The U.S. Department of Energy announced on August 16 that it will invest $16 million over the next four years to accelerate the design of new materials through use of supercomputers.
Two four-year projects—one team led by Berkeley Lab, including the Foundry’s Jeff Neaton, the other team led by DOE’s Oak Ridge National Laboratory (ORNL)—will leverage the labs’ expertise in materials and take advantage of superfast computers at DOE national laboratories to develop software for designing fundamentally new functional materials destined to revolutionize applications in alternative and renewable energy, electronics, and a wide range of other fields.
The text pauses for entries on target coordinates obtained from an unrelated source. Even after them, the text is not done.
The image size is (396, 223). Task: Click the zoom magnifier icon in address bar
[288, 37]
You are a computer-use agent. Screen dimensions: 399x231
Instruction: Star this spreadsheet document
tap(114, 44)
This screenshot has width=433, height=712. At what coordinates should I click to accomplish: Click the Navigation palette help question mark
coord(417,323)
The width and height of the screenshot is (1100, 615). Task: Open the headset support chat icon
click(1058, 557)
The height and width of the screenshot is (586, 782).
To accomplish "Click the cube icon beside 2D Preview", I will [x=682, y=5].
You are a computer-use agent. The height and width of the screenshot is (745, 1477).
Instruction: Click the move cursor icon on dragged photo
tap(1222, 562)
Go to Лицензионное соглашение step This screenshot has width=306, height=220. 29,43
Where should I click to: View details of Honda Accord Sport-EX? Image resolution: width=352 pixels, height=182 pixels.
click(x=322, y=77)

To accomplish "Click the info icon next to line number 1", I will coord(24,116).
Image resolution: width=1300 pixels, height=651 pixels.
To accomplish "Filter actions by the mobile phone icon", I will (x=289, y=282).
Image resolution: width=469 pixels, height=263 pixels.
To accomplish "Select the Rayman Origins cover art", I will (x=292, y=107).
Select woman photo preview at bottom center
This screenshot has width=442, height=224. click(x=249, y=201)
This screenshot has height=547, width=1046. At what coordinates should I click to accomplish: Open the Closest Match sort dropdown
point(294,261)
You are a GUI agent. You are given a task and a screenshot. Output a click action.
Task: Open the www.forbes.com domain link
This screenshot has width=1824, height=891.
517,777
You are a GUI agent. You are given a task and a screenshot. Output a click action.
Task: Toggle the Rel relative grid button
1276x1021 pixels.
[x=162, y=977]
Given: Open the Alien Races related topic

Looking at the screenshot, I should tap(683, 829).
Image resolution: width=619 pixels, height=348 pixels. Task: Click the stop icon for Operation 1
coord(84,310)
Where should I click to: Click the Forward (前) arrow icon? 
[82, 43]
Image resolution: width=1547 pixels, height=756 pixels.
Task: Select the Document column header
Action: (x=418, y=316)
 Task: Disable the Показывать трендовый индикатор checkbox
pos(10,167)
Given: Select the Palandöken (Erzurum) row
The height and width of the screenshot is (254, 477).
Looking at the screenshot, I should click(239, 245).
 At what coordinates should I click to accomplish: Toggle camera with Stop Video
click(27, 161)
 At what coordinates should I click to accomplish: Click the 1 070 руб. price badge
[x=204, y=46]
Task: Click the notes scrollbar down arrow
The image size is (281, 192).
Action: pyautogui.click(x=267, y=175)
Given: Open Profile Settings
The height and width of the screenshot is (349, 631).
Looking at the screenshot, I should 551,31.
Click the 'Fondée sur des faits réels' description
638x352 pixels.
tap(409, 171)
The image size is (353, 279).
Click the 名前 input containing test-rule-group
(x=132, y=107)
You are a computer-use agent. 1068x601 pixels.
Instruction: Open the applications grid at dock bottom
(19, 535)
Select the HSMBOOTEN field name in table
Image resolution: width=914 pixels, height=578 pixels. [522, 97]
The research teams include experts from universities and other national labs.
The new grants—part of DOE’s Computational Materials Sciences (CMS) program launched in 2015 as part of the U.S. Materials Genome Initiative—reflect the enormous recent growth in computing power and the increasing capability of high-performance computers to model and simulate the behavior of matter at the atomic and molecular scales.
The teams are expected to develop sophisticated and user-friendly open-source software that captures the essential physics of relevant systems and can be used by the broader research community and by industry to accelerate the design of new functional materials.
Research will combine theory and software development with experimental validation, drawing on the resources of multiple DOE Office of Science User Facilities, including the Molecular Foundry and Advanced Light Source at Berkeley Lab, the Center for Nanoscale Materials and the Advanced Photon Source at Argonne National Laboratory (ANL), and the Center for Nanophase Materials Sciences and the Spallation Neutron Source at ORNL, as well as the other Nanoscience Research Centers across the DOE national laboratory complex.